胃内視鏡検査により発見された胃癌は、進行とともに胃の内側から外側へ向けて進行し、漿膜を突き抜けて腹腔内に腹膜播種を起こす。

腹膜播種の状態においては、癌細胞が転移した臓器が線維化することにより、腸閉塞や閉塞性黄疸を引き起こすだけでなく、抗癌剤や免疫担当細胞がターゲットとする腫瘍にまで到達しない。

今回、播種巣における線維化が高度になるに従い腫瘍に浸潤している肥満細胞数が増加しているため、肥満細胞と腫瘍の線維化の相関関係の調査が行われた。

以前から全身性硬化症やクローン病における臓器の線維化にはIL-17Aが関係していると報告されているため、播種巣におけるIL-17A産生細胞を調べると、肥満細胞自体であることが分かり、腹腔内の臓器を覆っている腹膜中皮細胞にIL-17Aを加えると、腹膜中皮細胞は線維芽細胞に形質転換し、コラーゲンなどを分泌することが明らかになった。
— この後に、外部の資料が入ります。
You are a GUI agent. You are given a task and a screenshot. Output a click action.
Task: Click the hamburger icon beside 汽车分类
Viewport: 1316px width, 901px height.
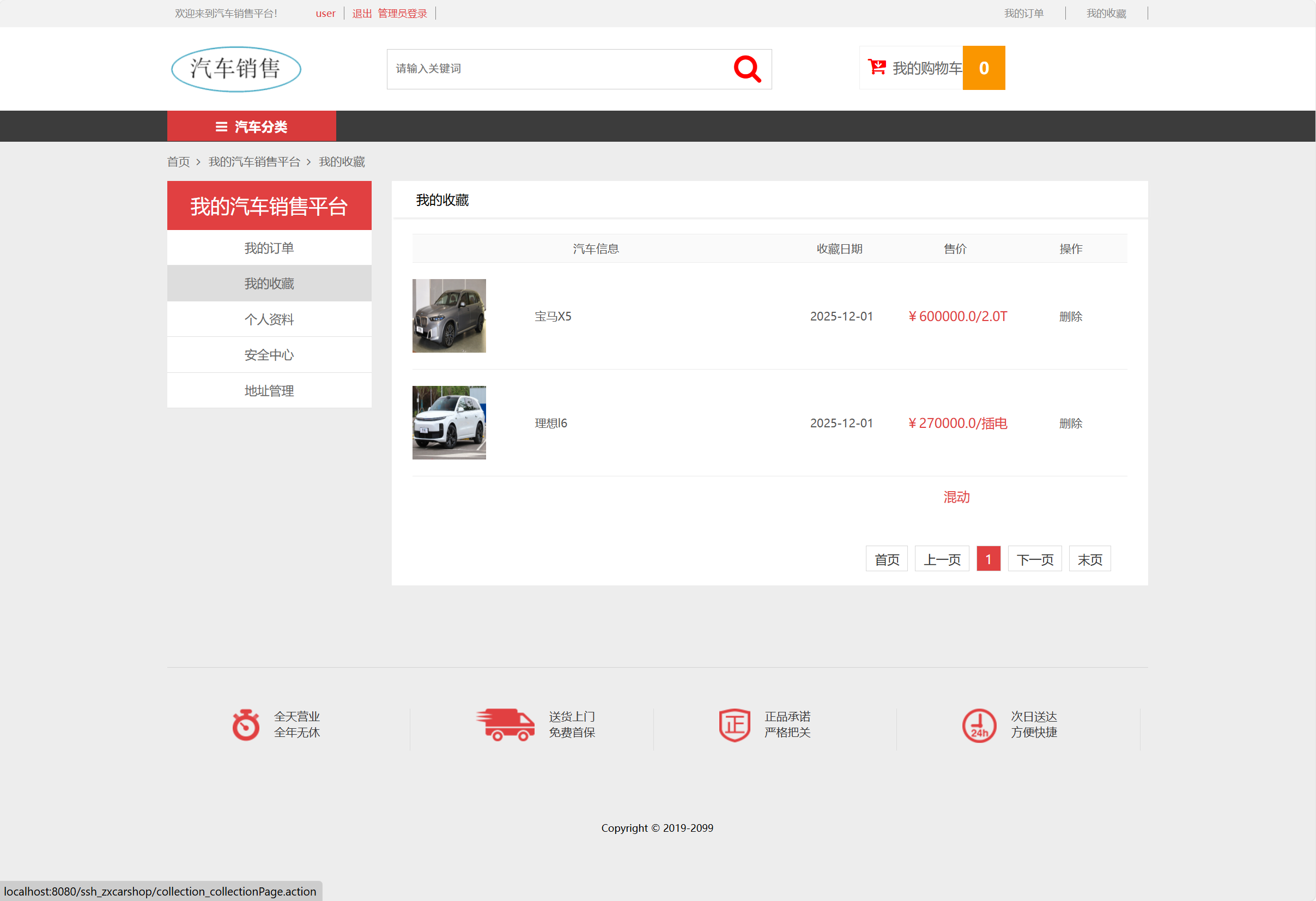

さらにマウスの腹腔内に胃癌細胞株とIL-17Aを同時に投与した場合、腹膜播種巣の数やサイズが増大し、腫瘍内の線維化の程度も増強することも明らかになった。

これにより、肥満細胞のIL-17Aの分泌防止が播種巣の線維化を防ぐことになることが示唆される。

今後は、マウスを用いた線維化を伴う腹膜播種モデルを作成し、肥満細胞の機能を抑制する抗アレルギー薬などの薬剤によって腫瘍の増殖や線維化を制御することにより、胃癌腹膜播種の新しい治療法開発につながることが期待される。

本研究成果は、国際学術誌『Gastric Cancer』のオンライン版に掲載された。